### Action item
Your copy begins at the line with "The height and" and runs through the end of the data below. Set down only those lines exactly, without pictures.

### Raw data
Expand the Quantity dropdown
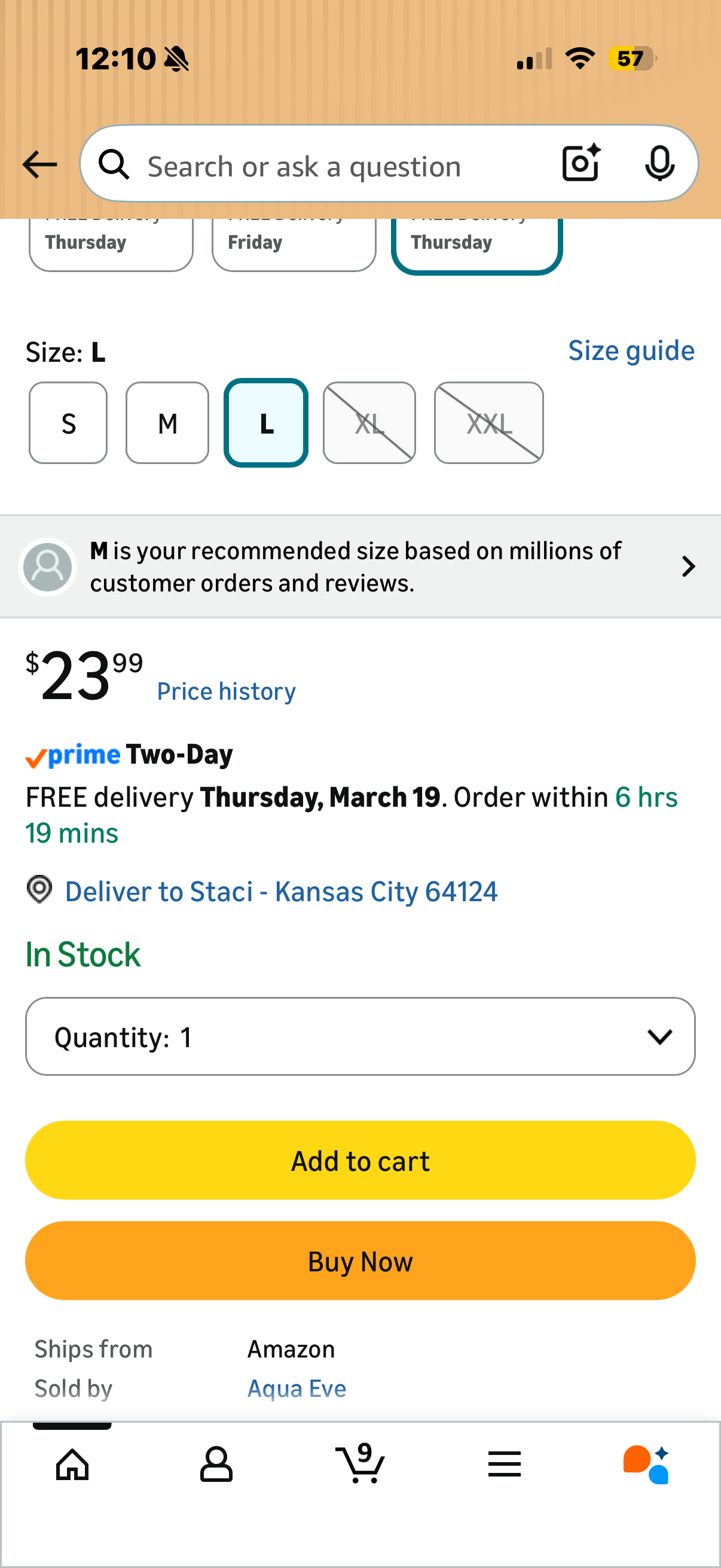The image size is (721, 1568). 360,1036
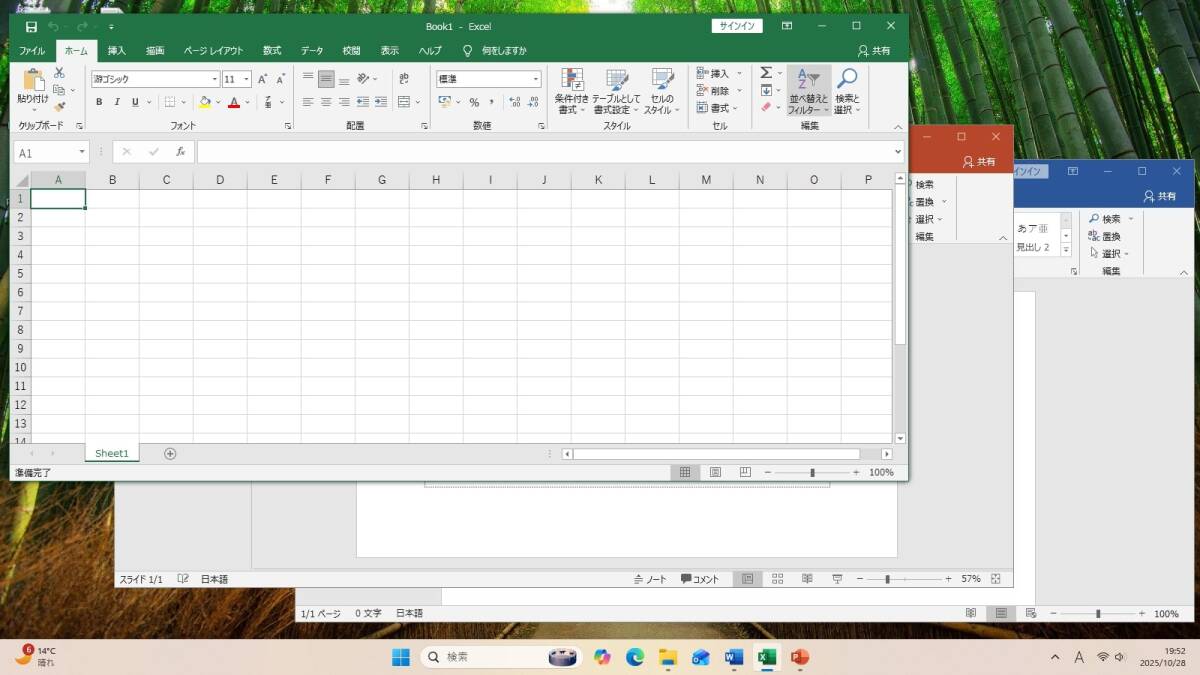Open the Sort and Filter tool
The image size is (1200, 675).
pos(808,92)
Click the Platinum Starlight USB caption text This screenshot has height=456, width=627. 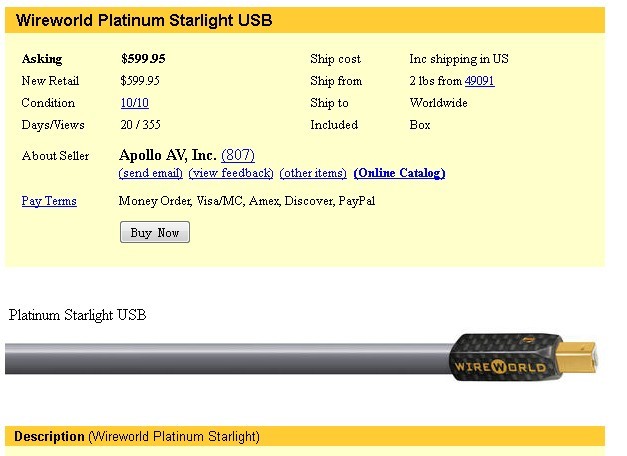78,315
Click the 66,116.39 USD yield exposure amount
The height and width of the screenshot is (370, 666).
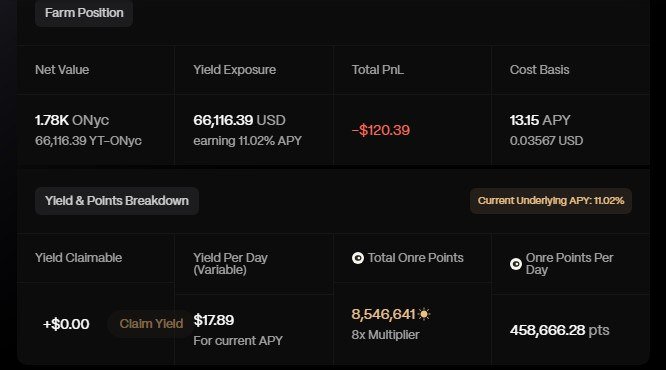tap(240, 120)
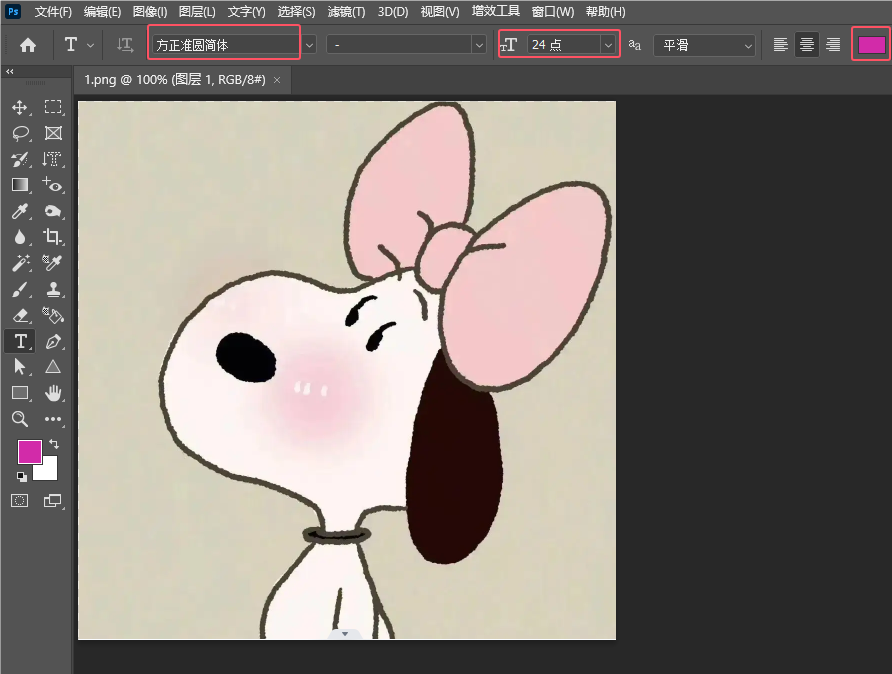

### Answer for the task
The height and width of the screenshot is (370, 666).
tap(240, 120)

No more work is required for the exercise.